The main aim of this was to see how far I could push it with the budget and timeline of a game like Zuma, that would be marketed in the same space. And obviously, to try to make the best game I could within that framework. I brought in a prototype, and got the go-ahead, and here we are.

Beyond that, I think the Munchkinesque gameplay of the Diablo formula, and the obsessive-compulsive, carrot-stick mechanics are pretty much a natural for casual gamers. A lot of the same risk-reward elements are present in a lot of casual games. So a great deal of effort went into adapting that to a play format that would allow casual players to pick up and put down the game at will, and keep coming back - and have it be deliverable in a way that they could download it to their work computers without the boss knowing :P As an example, Diablo always had the ‘stick’ that, if you stopped playing, you were transported back to town. It tended to keep you playing that extra hour, because there just HAD to be some loot around the corner, and if you saved and exited - well, you’d have to trek all the way back, Waypoints or no. Here, it’s save anywhere. I think it was necessary for the audience to have a quick-out, so that they could play in 15 minute sessions if required.

As far as tone goes, I wanted something more classic and ‘fun’ than Diablo. Before I got started on this, I did a port of the C64 classic Telengard - if you’re ridiculously nostalgic -
There’s a tongue-in-cheek quality to a lot of the classic RPGs that I miss in the modern ones. I miss ‘snarfing’. And so I wanted to make a game that incorporated that tone too.

Making the game 3D instead of 2D actually accelerated content development pretty dramatically.
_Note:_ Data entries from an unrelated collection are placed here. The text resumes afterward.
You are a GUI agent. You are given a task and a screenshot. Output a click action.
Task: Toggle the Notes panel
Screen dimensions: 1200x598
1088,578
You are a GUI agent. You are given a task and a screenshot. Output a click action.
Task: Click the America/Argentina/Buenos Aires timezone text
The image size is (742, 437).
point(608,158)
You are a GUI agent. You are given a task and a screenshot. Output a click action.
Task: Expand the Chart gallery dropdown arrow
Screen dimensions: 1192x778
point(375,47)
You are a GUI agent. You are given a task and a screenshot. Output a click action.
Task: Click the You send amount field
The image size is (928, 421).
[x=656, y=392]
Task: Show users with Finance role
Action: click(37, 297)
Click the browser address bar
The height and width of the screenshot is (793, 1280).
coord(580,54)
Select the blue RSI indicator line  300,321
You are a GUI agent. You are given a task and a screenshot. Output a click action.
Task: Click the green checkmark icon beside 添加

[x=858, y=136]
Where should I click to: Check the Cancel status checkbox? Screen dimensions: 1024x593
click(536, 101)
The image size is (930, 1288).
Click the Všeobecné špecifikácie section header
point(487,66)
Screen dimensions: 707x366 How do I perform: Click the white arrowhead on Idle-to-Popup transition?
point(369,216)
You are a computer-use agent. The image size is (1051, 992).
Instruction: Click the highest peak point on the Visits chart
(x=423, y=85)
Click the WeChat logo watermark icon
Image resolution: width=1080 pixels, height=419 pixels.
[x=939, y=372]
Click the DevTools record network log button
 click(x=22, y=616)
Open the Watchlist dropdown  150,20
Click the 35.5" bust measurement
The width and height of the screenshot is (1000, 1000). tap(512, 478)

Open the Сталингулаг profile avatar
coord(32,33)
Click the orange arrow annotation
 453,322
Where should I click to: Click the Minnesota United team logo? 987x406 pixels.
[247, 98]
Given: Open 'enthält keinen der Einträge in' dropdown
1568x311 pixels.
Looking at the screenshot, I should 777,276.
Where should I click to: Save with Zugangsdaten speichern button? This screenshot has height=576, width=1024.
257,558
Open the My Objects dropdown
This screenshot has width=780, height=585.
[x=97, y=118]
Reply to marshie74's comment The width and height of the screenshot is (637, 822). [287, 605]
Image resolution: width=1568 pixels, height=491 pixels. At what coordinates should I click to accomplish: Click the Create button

It’s a lot easier to assemble and seam together 3D tilesets, and there are a lot of interesting things you can do to share animations and media between 3D skeletal characters that can dramatically reduce your dev time. Having an art style that wasn’t realistic also made character design quicker and easier.
It did present some design problems - i.e., it is difficult to have ‘see through’ walls in a 3D world for various optimization reasons, but I’m pretty happy with the solutions we came up with for that. Pathfinding in a 3D level is also more of a pain in the butt, but the final result is pretty smooth and pleasing.

Anyway, if you have questions or anything, post 'em and I’ll answer as honestly as I can.